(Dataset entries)
^^^^^^^^

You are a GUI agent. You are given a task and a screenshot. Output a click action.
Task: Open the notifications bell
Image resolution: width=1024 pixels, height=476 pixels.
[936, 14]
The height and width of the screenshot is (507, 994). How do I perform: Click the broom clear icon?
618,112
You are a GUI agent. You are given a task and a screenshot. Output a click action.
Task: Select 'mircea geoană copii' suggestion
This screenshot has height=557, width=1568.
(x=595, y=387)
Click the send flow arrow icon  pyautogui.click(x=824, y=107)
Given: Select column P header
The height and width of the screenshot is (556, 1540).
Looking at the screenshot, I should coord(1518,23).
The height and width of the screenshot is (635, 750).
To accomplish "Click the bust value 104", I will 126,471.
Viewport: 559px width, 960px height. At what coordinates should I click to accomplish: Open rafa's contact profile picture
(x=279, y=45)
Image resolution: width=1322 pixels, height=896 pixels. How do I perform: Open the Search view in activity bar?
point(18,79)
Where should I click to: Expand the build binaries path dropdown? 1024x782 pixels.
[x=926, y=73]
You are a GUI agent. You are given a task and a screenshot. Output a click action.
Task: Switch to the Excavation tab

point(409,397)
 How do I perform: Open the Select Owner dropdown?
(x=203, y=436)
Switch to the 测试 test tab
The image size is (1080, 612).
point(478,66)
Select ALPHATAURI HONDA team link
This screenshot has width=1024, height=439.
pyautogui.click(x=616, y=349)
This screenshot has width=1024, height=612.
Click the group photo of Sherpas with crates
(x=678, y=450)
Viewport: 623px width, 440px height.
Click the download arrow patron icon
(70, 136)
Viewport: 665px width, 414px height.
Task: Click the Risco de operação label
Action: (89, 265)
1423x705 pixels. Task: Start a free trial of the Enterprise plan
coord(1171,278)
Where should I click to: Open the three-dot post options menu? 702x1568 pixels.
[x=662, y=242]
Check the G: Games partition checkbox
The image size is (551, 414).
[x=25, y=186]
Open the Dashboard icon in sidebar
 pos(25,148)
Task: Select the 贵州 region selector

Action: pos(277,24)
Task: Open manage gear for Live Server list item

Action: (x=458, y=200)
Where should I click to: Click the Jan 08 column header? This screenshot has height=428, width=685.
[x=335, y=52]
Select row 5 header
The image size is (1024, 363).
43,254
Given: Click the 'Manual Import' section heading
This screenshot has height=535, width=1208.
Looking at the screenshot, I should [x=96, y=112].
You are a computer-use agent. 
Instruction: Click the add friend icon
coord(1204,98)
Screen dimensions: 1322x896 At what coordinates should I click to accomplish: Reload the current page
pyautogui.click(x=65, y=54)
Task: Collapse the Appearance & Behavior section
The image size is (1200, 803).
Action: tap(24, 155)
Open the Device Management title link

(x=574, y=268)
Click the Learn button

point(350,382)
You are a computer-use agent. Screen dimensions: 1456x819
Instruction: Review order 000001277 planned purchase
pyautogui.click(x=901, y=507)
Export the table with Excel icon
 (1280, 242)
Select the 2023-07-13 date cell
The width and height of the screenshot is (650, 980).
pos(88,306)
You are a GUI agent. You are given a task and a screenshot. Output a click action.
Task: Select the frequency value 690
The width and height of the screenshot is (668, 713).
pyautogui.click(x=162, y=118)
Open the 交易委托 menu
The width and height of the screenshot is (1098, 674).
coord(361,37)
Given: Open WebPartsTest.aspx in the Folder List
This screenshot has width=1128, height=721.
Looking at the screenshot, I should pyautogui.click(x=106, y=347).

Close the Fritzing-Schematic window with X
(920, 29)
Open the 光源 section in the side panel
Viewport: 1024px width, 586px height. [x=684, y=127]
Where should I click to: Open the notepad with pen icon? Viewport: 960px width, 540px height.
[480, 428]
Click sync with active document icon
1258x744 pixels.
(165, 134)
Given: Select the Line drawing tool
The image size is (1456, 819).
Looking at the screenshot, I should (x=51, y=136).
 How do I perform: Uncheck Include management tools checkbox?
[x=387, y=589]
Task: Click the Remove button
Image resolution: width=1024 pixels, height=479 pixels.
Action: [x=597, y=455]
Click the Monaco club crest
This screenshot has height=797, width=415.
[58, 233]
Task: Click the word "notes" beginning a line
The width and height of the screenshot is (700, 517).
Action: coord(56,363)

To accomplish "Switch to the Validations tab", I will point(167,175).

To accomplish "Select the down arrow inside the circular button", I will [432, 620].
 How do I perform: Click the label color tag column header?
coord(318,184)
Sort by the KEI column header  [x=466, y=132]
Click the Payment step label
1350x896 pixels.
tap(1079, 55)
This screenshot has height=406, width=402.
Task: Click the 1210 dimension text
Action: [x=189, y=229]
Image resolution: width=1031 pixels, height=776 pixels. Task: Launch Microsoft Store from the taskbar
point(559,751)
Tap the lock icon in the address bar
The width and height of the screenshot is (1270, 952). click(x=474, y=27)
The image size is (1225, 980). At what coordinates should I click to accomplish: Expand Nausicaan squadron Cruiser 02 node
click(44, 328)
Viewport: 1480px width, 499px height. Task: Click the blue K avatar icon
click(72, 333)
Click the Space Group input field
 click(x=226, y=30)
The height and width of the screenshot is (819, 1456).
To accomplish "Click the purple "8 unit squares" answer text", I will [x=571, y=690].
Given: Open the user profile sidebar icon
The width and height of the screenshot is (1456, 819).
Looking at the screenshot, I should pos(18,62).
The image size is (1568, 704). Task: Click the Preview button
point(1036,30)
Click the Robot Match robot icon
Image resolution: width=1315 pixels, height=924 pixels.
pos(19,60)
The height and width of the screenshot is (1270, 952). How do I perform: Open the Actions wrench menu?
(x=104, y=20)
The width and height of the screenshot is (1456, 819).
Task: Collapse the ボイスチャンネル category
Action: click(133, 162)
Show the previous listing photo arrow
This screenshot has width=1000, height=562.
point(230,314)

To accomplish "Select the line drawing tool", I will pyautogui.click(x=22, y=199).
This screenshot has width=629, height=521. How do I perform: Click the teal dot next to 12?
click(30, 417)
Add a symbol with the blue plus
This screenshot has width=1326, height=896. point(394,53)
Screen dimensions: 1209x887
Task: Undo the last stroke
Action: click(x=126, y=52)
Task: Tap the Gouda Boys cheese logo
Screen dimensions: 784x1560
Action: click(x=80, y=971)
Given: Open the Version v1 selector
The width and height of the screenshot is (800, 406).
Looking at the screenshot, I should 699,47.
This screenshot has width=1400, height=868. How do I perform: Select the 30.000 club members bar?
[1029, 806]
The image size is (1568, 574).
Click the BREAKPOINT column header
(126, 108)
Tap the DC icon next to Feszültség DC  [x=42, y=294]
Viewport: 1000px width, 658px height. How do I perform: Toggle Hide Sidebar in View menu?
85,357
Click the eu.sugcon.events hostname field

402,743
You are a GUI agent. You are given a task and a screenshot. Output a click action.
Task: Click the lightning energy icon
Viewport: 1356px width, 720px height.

^^^^^^^^

• **What is required**: Rewrite the items above with every "GUI agent" changed to "computer-use agent", keeping all other text the same.

• **The response**:
You are a computer-use agent. You are given a task and a screenshot. Output a click action.
Task: Open the notifications bell
Image resolution: width=1024 pixels, height=476 pixels.
[936, 14]
The height and width of the screenshot is (507, 994). How do I perform: Click the broom clear icon?
618,112
You are a computer-use agent. You are given a task and a screenshot. Output a click action.
Task: Select 'mircea geoană copii' suggestion
This screenshot has height=557, width=1568.
(x=595, y=387)
Click the send flow arrow icon  pyautogui.click(x=824, y=107)
Given: Select column P header
The height and width of the screenshot is (556, 1540).
Looking at the screenshot, I should coord(1518,23).
The height and width of the screenshot is (635, 750).
To accomplish "Click the bust value 104", I will 126,471.
Viewport: 559px width, 960px height. At what coordinates should I click to accomplish: Open rafa's contact profile picture
(x=279, y=45)
Image resolution: width=1322 pixels, height=896 pixels. How do I perform: Open the Search view in activity bar?
point(18,79)
Where should I click to: Expand the build binaries path dropdown? 1024x782 pixels.
[x=926, y=73]
You are a computer-use agent. You are given a task and a screenshot. Output a click action.
Task: Switch to the Excavation tab

point(409,397)
 How do I perform: Open the Select Owner dropdown?
(x=203, y=436)
Switch to the 测试 test tab
The image size is (1080, 612).
point(478,66)
Select ALPHATAURI HONDA team link
This screenshot has width=1024, height=439.
pyautogui.click(x=616, y=349)
This screenshot has width=1024, height=612.
Click the group photo of Sherpas with crates
(x=678, y=450)
Viewport: 623px width, 440px height.
Click the download arrow patron icon
(70, 136)
Viewport: 665px width, 414px height.
Task: Click the Risco de operação label
Action: (89, 265)
1423x705 pixels. Task: Start a free trial of the Enterprise plan
coord(1171,278)
Where should I click to: Open the three-dot post options menu? 702x1568 pixels.
[x=662, y=242]
Check the G: Games partition checkbox
The image size is (551, 414).
[x=25, y=186]
Open the Dashboard icon in sidebar
 pos(25,148)
Task: Select the 贵州 region selector

Action: pos(277,24)
Task: Open manage gear for Live Server list item

Action: (x=458, y=200)
Where should I click to: Click the Jan 08 column header? This screenshot has height=428, width=685.
[x=335, y=52]
Select row 5 header
The image size is (1024, 363).
43,254
Given: Click the 'Manual Import' section heading
This screenshot has height=535, width=1208.
Looking at the screenshot, I should [x=96, y=112].
You are a computer-use agent. 
Instruction: Click the add friend icon
coord(1204,98)
Screen dimensions: 1322x896 At what coordinates should I click to accomplish: Reload the current page
pyautogui.click(x=65, y=54)
Task: Collapse the Appearance & Behavior section
The image size is (1200, 803).
Action: tap(24, 155)
Open the Device Management title link

(x=574, y=268)
Click the Learn button

point(350,382)
You are a computer-use agent. Screen dimensions: 1456x819
Instruction: Review order 000001277 planned purchase
pyautogui.click(x=901, y=507)
Export the table with Excel icon
 (1280, 242)
Select the 2023-07-13 date cell
The width and height of the screenshot is (650, 980).
pos(88,306)
You are a computer-use agent. You are given a task and a screenshot. Output a click action.
Task: Select the frequency value 690
The width and height of the screenshot is (668, 713).
pyautogui.click(x=162, y=118)
Open the 交易委托 menu
The width and height of the screenshot is (1098, 674).
coord(361,37)
Given: Open WebPartsTest.aspx in the Folder List
This screenshot has width=1128, height=721.
Looking at the screenshot, I should pyautogui.click(x=106, y=347).

Close the Fritzing-Schematic window with X
(920, 29)
Open the 光源 section in the side panel
Viewport: 1024px width, 586px height. [x=684, y=127]
Where should I click to: Open the notepad with pen icon? Viewport: 960px width, 540px height.
[480, 428]
Click sync with active document icon
1258x744 pixels.
(165, 134)
Given: Select the Line drawing tool
The image size is (1456, 819).
Looking at the screenshot, I should (x=51, y=136).
 How do I perform: Uncheck Include management tools checkbox?
[x=387, y=589]
Task: Click the Remove button
Image resolution: width=1024 pixels, height=479 pixels.
Action: [x=597, y=455]
Click the Monaco club crest
This screenshot has height=797, width=415.
[58, 233]
Task: Click the word "notes" beginning a line
The width and height of the screenshot is (700, 517).
Action: coord(56,363)

To accomplish "Switch to the Validations tab", I will point(167,175).

To accomplish "Select the down arrow inside the circular button", I will [432, 620].
 How do I perform: Click the label color tag column header?
coord(318,184)
Sort by the KEI column header  [x=466, y=132]
Click the Payment step label
1350x896 pixels.
tap(1079, 55)
This screenshot has height=406, width=402.
Task: Click the 1210 dimension text
Action: [x=189, y=229]
Image resolution: width=1031 pixels, height=776 pixels. Task: Launch Microsoft Store from the taskbar
point(559,751)
Tap the lock icon in the address bar
The width and height of the screenshot is (1270, 952). click(x=474, y=27)
The image size is (1225, 980). At what coordinates should I click to accomplish: Expand Nausicaan squadron Cruiser 02 node
click(44, 328)
Viewport: 1480px width, 499px height. Task: Click the blue K avatar icon
click(72, 333)
Click the Space Group input field
 click(x=226, y=30)
The height and width of the screenshot is (819, 1456).
To accomplish "Click the purple "8 unit squares" answer text", I will [x=571, y=690].
Given: Open the user profile sidebar icon
The width and height of the screenshot is (1456, 819).
Looking at the screenshot, I should pos(18,62).
The image size is (1568, 704). Task: Click the Preview button
point(1036,30)
Click the Robot Match robot icon
Image resolution: width=1315 pixels, height=924 pixels.
pos(19,60)
The height and width of the screenshot is (1270, 952). How do I perform: Open the Actions wrench menu?
(x=104, y=20)
The width and height of the screenshot is (1456, 819).
Task: Collapse the ボイスチャンネル category
Action: click(133, 162)
Show the previous listing photo arrow
This screenshot has width=1000, height=562.
point(230,314)

To accomplish "Select the line drawing tool", I will pyautogui.click(x=22, y=199).
This screenshot has width=629, height=521. How do I perform: Click the teal dot next to 12?
click(30, 417)
Add a symbol with the blue plus
This screenshot has width=1326, height=896. point(394,53)
Screen dimensions: 1209x887
Task: Undo the last stroke
Action: click(x=126, y=52)
Task: Tap the Gouda Boys cheese logo
Screen dimensions: 784x1560
Action: click(x=80, y=971)
Given: Open the Version v1 selector
The width and height of the screenshot is (800, 406).
Looking at the screenshot, I should 699,47.
This screenshot has width=1400, height=868. How do I perform: Select the 30.000 club members bar?
[1029, 806]
The image size is (1568, 574).
Click the BREAKPOINT column header
(126, 108)
Tap the DC icon next to Feszültség DC  [x=42, y=294]
Viewport: 1000px width, 658px height. How do I perform: Toggle Hide Sidebar in View menu?
85,357
Click the eu.sugcon.events hostname field

402,743
You are a computer-use agent. You are given a task and a screenshot. Output a click action.
Task: Click the lightning energy icon
Viewport: 1356px width, 720px height.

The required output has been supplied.